* **Article**:
Roney v. City of Des Moines

Deemer, J.

The negligence charged against the city is as follows:

That during the month of May, 1909, and continuously for many months prior thereto, said defendant had negligently allowed to be created and exist a dangerous *449place in said sidewalk, consisting of a defective covering to a manhole or coal chute, the said -covering being constructed of iron, and fitting so improperly over said manhole or coal chute that whenever the same would be touched or stepped upon the same would tip up and strike the person or pedestrian touching it; that said defects arose from faulty original construction, and from failure to keep the same in proper repair; that said defendant and its officers and agents charged with the construction and maintenance of said walk had actual knowledge of its faulty construction and aforesaid dangerous condition at the time, and long prior to the happening of the injury herein complained of, and that said condition of said walk and covering of said manhole and coal chute had been known to the defendant and those charged with its maintenance and repair for such a length of time prior to said accident as that in the exercise of reasonable care and diligence they might have repaired the same; that among other things that the coal chute and manhole referred to in plaintiff’s petition was originally negligently constructed, in this: that the iron covering, instead of being set upon an iron easement, which should be firmly set in the ce-” ment, was set directly upon a narrow rim of cement, which was neither strong nor durable, and that the same soon by use and the force of the elements crumbled off, and left the covering of said manhole or coal chute without support.

There was testimony in support of these allegations, although claim is made for defendant that there is no such testimony, and particular insistence is made upon the proposition that, conceding the walk to have become out of repair, there is no testimony that it knew or in the exercise of reasonable care should have known of the alleged defect arising after the construction of the walk and coal chute or coal hole. ' Upon this latter proposition the case is ruled by Platts v. City of Ottumwa, 136 Iowa, 221.. We need not set out the testimony on this point, for it is sufficient to say that there was enough of it to take the case to the jury. The principal points relied upon for a *450reversal are alleged errors in the instructions given by the trial court. Practically each and every one is criticised, and it would seem from a reading of appellant’s argument that the trial court had no conception of the case which was on trial before it.

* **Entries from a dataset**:
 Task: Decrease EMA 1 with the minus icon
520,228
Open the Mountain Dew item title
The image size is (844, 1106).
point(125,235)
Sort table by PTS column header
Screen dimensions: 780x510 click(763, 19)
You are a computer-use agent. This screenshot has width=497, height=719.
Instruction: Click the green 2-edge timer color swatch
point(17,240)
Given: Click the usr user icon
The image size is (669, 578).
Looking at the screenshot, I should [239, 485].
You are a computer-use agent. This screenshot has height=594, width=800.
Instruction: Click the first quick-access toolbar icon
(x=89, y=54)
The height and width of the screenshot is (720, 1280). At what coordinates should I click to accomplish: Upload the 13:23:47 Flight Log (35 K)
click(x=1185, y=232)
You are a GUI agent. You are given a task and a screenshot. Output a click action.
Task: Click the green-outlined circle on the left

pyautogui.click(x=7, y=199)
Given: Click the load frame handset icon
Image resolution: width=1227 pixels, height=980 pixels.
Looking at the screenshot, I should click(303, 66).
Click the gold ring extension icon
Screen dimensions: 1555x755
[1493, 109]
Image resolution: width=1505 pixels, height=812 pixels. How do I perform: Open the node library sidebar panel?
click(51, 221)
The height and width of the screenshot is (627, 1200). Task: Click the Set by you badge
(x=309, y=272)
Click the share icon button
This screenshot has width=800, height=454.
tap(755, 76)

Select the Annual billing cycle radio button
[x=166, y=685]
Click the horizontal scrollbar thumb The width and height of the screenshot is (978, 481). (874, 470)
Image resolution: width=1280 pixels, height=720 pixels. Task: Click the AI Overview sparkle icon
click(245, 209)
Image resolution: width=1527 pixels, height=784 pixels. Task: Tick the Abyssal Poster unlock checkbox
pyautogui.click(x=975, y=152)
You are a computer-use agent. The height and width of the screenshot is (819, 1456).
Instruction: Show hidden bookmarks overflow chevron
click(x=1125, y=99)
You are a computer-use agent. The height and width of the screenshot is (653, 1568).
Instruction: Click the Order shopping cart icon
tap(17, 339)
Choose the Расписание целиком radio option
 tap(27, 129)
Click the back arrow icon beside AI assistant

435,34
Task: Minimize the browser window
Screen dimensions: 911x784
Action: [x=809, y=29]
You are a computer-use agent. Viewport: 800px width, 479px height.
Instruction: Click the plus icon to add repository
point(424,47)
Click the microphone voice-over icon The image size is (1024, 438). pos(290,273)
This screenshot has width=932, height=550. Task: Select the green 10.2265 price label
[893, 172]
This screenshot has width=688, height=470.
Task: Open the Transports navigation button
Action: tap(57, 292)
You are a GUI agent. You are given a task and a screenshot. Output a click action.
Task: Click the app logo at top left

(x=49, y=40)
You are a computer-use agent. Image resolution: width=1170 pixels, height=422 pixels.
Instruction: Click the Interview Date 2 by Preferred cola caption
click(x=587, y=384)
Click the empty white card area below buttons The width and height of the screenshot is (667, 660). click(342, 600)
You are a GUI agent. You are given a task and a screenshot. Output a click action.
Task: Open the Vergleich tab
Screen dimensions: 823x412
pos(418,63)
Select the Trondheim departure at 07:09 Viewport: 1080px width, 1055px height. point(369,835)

* **To be done**: Pick up the court opinion about the broken coal chute cover after its last sentence and keep writing it.

* **Output of the task**:
An examination of the instructions shows, however, that as a rule they - announce propositions of law which have long been settled and are well understood by the profession. The trial court gave the following, among other, instructions:

(5) You will determine whether the defendant was negligent, as charged by the plaintiff in his petition. The plaintiff charges in his petition that the defendant negligently constructed the sidewalk on the west side of West Third Street, a short distance south of Walnut Street, in this: That the iron covering thereof, instead of being placed upon a casement firmly set in cement, was set directly upon a narrow rim of cement, which had broken or crumbled off, leaving the cover of said manhole or coal chute without sufficient support, so that when plaintiff stepped thereon it gave way, turning with one edge up and the other down, precipitating plaintiff into said manhole or coal chute and upon the edge of said covering, thereby injuring plaintiff about the chest, stomach, limbs, and other parts of his body. It was the duty of the defendant in the construction and maintenance of the sidewalk and manhole or coal chute at the place in question to exercise ordinary care to provide against accidents to persons using the same, and a failure on its part to exercise such care, as charged by the plaintiff in his petition, would constitute negligence. In determining whether the defendant was negligent, you will consider the definitions of ‘ordinary care’ and ‘negligence’ elsewhere given you in these instructions; and you will consider, as shown by the evidence, the place where the accident is alleged to have occurred, and the surroundings thereabout; the character and condition of the sidewalk and manhole at said place; the manner of its construction and its condition at the time of the accident; the length of time said sidewalk and manhole had been in the condition they were at *451the time the accident in question is alleged to .have ocj curred; what the defendant knew, or in the exercise of ordinary care should have known, in relation thereto; what the defendant did, or in the exercise of ordinary care should have done, in relation thereto, together with any other facts or circumstances disclosed by the evidence showing, or tending to show, that the defendant was or was not negligent as charged by the plaintiff in his petition.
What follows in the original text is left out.